(Target position records)
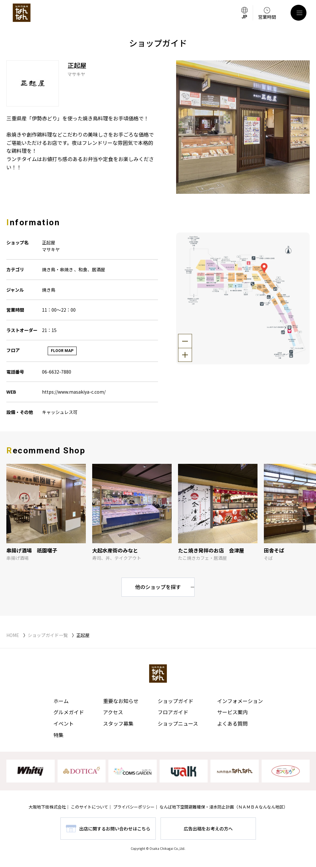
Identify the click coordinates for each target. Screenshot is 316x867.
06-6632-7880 (56, 372)
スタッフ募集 (118, 723)
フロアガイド (173, 712)
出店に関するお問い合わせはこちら (114, 828)
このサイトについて (89, 807)
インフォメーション (240, 701)
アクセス (113, 712)
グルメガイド (68, 712)
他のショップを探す (158, 587)
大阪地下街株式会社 (47, 807)
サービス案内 (232, 712)
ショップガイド (175, 701)
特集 (58, 735)
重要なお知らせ (121, 701)
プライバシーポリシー (134, 807)
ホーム (61, 701)
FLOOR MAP (62, 351)
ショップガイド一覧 (48, 635)
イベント (63, 723)
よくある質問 (232, 723)
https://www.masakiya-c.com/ (74, 392)
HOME (12, 635)
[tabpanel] (243, 127)
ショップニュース (178, 723)
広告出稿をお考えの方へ (208, 828)
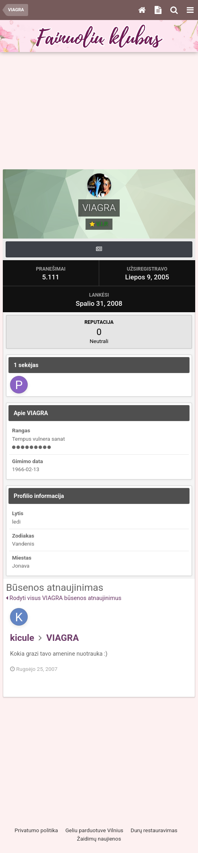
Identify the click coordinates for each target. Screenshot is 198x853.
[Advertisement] (100, 111)
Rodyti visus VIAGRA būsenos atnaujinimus (63, 598)
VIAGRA (62, 637)
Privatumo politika (36, 830)
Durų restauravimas (154, 830)
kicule (22, 637)
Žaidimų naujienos (99, 839)
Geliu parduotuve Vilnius (94, 830)
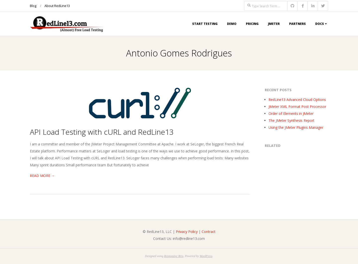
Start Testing (205, 24)
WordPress (206, 256)
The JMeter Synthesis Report (291, 120)
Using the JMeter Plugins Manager (295, 127)
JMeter (274, 24)
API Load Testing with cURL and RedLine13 (102, 132)
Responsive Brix (173, 256)
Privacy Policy (187, 231)
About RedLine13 (57, 5)
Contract (209, 231)
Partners (297, 24)
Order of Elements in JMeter (290, 113)
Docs (319, 24)
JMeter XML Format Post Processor (297, 106)
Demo (231, 24)
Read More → (42, 175)
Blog (33, 5)
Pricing (252, 24)
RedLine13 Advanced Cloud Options (297, 99)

* [Given task] Turn the material from the line with "サービス案内 (232, 712)" through the end into a JSON list of strings, one string per line, skipping blank lines. Leave the pictures out.

* [Exercise result]
[
  "サービス案内 (232, 712)",
  "ショップガイド (175, 701)",
  "特集 (58, 735)",
  "重要なお知らせ (121, 701)",
  "プライバシーポリシー (134, 807)",
  "ホーム (61, 701)",
  "FLOOR MAP (62, 351)",
  "ショップガイド一覧 (48, 635)",
  "イベント (63, 723)",
  "よくある質問 (232, 723)",
  "https://www.masakiya-c.com/ (74, 392)",
  "HOME (12, 635)",
  "[tabpanel] (243, 127)",
  "ショップニュース (178, 723)",
  "広告出稿をお考えの方へ (208, 828)",
  "Identify the click coordinates for each target. Screenshot is 198x853.",
  "[Advertisement] (100, 111)",
  "Rodyti visus VIAGRA būsenos atnaujinimus (63, 598)",
  "VIAGRA (62, 637)",
  "Privatumo politika (36, 830)",
  "Durų restauravimas (154, 830)",
  "kicule (22, 637)",
  "Žaidimų naujienos (99, 839)",
  "Geliu parduotuve Vilnius (94, 830)",
  "Start Testing (205, 24)",
  "WordPress (206, 256)",
  "The JMeter Synthesis Report (291, 120)",
  "Using the JMeter Plugins Manager (295, 127)",
  "JMeter (274, 24)",
  "API Load Testing with cURL and RedLine13 (102, 132)",
  "Responsive Brix (173, 256)",
  "Privacy Policy (187, 231)",
  "About RedLine13 (57, 5)",
  "Contract (209, 231)",
  "Partners (297, 24)",
  "Order of Elements in JMeter (290, 113)",
  "Docs (319, 24)",
  "JMeter XML Format Post Processor (297, 106)",
  "Demo (231, 24)",
  "Read More → (42, 175)",
  "Blog (33, 5)",
  "Pricing (252, 24)",
  "RedLine13 Advanced Cloud Options (297, 99)"
]